(Records contained in a dataset)
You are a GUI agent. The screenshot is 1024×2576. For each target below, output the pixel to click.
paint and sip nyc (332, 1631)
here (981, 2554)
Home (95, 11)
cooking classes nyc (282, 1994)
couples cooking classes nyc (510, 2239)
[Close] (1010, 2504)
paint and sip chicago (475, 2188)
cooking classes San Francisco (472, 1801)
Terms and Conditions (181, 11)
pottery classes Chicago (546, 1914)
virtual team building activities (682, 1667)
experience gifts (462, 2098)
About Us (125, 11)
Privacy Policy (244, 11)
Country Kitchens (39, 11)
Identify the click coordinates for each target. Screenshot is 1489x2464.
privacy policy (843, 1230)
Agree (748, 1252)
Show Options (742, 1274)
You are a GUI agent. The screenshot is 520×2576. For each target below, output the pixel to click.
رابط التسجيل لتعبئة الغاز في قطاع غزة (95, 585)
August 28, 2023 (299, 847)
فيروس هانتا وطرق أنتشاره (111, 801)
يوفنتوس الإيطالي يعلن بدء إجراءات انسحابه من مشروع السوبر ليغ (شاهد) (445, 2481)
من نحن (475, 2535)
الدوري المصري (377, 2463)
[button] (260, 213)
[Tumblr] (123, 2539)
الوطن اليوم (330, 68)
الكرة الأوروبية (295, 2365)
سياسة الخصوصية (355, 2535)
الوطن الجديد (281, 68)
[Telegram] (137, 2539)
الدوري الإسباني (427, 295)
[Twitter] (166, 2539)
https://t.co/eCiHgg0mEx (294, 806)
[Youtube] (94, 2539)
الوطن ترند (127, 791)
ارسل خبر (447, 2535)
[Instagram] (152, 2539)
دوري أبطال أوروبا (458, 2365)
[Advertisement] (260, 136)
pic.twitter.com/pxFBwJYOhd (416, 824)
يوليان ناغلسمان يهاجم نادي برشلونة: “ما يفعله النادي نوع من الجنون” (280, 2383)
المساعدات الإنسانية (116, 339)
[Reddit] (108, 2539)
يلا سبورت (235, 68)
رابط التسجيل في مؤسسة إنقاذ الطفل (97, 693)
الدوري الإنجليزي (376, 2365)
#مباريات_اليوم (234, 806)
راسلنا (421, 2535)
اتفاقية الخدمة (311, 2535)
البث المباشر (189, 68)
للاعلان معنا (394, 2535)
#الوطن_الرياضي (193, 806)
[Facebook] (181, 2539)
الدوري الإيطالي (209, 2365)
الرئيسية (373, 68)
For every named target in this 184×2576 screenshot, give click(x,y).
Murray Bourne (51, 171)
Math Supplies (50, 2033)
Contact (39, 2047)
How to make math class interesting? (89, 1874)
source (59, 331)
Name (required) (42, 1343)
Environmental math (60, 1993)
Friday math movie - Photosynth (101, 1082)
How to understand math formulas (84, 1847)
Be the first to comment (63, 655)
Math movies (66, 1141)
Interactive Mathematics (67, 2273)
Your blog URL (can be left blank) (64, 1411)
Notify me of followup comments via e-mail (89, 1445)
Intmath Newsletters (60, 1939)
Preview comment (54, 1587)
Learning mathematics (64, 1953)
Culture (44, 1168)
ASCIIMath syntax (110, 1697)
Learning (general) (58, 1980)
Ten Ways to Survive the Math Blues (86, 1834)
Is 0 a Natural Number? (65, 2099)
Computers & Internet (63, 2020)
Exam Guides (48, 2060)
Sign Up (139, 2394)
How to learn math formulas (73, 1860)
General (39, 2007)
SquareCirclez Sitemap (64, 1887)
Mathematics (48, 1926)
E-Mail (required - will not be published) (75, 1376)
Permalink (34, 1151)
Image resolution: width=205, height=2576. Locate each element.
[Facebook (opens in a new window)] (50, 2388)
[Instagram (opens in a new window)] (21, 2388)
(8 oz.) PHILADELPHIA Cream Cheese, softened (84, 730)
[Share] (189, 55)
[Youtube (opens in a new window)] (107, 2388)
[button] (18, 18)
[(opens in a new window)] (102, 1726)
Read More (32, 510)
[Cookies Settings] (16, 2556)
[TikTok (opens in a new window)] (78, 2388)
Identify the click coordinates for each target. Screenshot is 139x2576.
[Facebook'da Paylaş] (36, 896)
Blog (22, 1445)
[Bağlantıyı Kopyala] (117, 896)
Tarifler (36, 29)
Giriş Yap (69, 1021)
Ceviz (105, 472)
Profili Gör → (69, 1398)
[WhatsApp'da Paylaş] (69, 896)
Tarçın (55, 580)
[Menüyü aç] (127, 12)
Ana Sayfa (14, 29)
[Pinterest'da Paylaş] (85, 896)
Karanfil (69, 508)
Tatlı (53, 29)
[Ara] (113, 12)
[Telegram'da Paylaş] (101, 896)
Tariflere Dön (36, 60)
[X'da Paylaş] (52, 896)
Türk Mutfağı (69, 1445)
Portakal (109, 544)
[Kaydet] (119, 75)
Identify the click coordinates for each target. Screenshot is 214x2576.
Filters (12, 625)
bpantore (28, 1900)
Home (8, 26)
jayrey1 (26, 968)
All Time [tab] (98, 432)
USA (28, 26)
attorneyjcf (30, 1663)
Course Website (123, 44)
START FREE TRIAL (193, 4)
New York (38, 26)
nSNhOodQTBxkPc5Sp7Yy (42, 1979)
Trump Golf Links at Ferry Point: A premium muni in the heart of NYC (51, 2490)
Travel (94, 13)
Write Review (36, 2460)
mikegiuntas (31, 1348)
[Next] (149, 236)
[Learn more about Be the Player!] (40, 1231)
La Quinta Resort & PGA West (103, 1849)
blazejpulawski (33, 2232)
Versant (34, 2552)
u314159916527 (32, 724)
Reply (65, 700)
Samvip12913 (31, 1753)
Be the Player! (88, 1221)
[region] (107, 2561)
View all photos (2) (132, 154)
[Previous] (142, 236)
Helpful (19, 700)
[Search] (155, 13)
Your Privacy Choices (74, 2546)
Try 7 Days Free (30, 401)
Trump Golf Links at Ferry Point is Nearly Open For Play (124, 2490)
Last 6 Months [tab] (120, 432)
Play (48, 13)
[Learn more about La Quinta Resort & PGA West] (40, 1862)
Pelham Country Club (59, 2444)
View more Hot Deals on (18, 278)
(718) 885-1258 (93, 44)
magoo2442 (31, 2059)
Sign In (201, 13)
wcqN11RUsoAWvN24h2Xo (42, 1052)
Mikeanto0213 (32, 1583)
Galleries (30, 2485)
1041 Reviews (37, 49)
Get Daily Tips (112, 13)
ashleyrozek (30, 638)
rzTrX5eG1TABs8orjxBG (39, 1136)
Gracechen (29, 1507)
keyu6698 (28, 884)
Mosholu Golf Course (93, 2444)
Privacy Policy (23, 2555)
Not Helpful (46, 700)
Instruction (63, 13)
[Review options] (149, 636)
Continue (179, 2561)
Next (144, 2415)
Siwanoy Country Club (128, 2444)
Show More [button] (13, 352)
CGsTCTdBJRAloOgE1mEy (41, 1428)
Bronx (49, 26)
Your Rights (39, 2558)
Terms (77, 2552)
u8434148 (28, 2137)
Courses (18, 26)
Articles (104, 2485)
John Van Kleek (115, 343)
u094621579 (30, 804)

- [EXERCISE AIM]
Would you copy out exactly the lines above that start at the one containing "Interactive Mathematics (67, 2273)" and end at the one containing "[Next] (149, 236)", inclusive?

- [EXERCISE RESULT]
Interactive Mathematics (67, 2273)
Your blog URL (can be left blank) (64, 1411)
Notify me of followup comments via e-mail (89, 1445)
Intmath Newsletters (60, 1939)
Preview comment (54, 1587)
Learning mathematics (64, 1953)
Culture (44, 1168)
ASCIIMath syntax (110, 1697)
Learning (general) (58, 1980)
Ten Ways to Survive the Math Blues (86, 1834)
Is 0 a Natural Number? (65, 2099)
Computers & Internet (63, 2020)
Exam Guides (48, 2060)
Sign Up (139, 2394)
How to learn math formulas (73, 1860)
General (39, 2007)
SquareCirclez Sitemap (64, 1887)
Mathematics (48, 1926)
E-Mail (required - will not be published) (75, 1376)
Permalink (34, 1151)
Image resolution: width=205, height=2576. Locate each element.
[Facebook (opens in a new window)] (50, 2388)
[Instagram (opens in a new window)] (21, 2388)
(8 oz.) PHILADELPHIA Cream Cheese, softened (84, 730)
[Share] (189, 55)
[Youtube (opens in a new window)] (107, 2388)
[button] (18, 18)
[(opens in a new window)] (102, 1726)
Read More (32, 510)
[Cookies Settings] (16, 2556)
[TikTok (opens in a new window)] (78, 2388)
Identify the click coordinates for each target. Screenshot is 139x2576.
[Facebook'da Paylaş] (36, 896)
Blog (22, 1445)
[Bağlantıyı Kopyala] (117, 896)
Tarifler (36, 29)
Giriş Yap (69, 1021)
Ceviz (105, 472)
Profili Gör → (69, 1398)
[WhatsApp'da Paylaş] (69, 896)
Tarçın (55, 580)
[Menüyü aç] (127, 12)
Ana Sayfa (14, 29)
[Pinterest'da Paylaş] (85, 896)
Karanfil (69, 508)
Tatlı (53, 29)
[Ara] (113, 12)
[Telegram'da Paylaş] (101, 896)
Tariflere Dön (36, 60)
[X'da Paylaş] (52, 896)
Türk Mutfağı (69, 1445)
Portakal (109, 544)
[Kaydet] (119, 75)
Identify the click coordinates for each target. Screenshot is 214x2576.
Filters (12, 625)
bpantore (28, 1900)
Home (8, 26)
jayrey1 (26, 968)
All Time [tab] (98, 432)
USA (28, 26)
attorneyjcf (30, 1663)
Course Website (123, 44)
START FREE TRIAL (193, 4)
New York (38, 26)
nSNhOodQTBxkPc5Sp7Yy (42, 1979)
Trump Golf Links at Ferry Point: A premium muni in the heart of NYC (51, 2490)
Travel (94, 13)
Write Review (36, 2460)
mikegiuntas (31, 1348)
[Next] (149, 236)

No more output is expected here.